▶ Exercise brief
Please rewrite the data from the line containing "Given: Select the Send an email step card" up to and including the line containing "Looking at the" as a numbered list, omitting any blank lines.

▶ Supplied material
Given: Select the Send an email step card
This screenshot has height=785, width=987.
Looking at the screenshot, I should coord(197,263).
==
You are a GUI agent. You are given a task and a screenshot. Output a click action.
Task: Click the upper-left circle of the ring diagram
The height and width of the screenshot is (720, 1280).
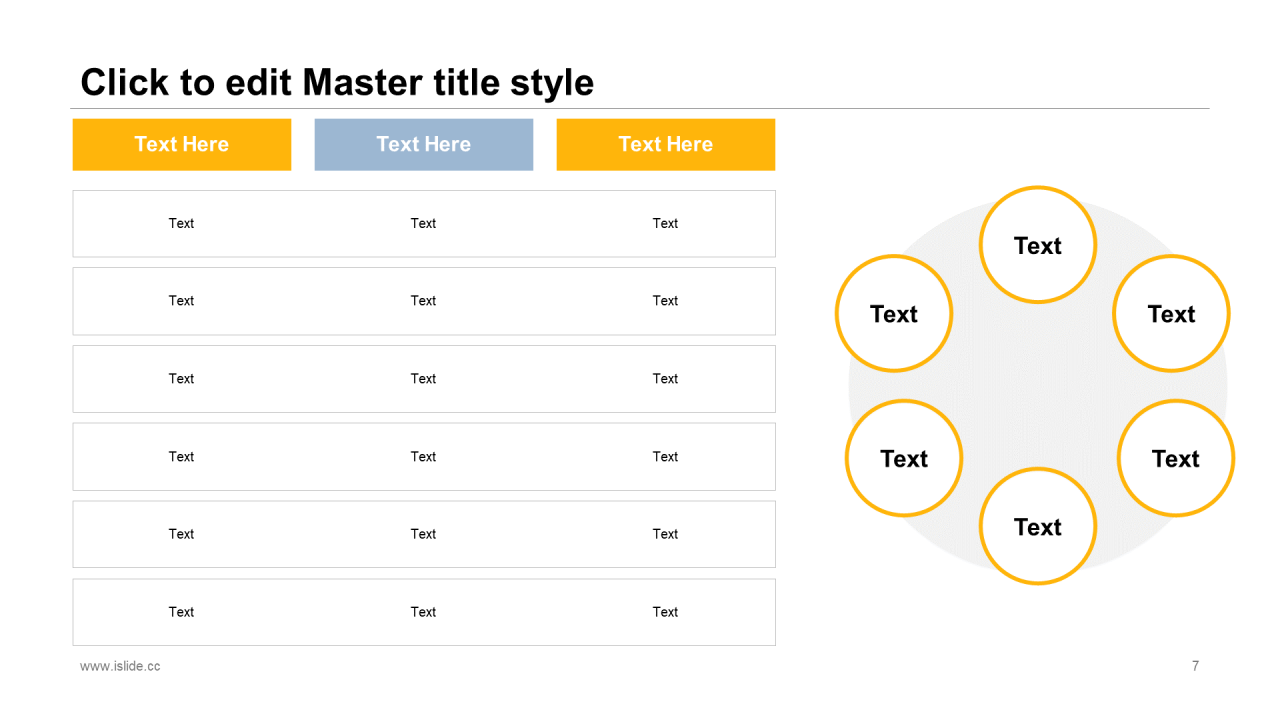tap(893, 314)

▶ The output
1. Given: Select the Send an email step card
2. This screenshot has height=785, width=987.
3. Looking at the screenshot, I should coord(197,263).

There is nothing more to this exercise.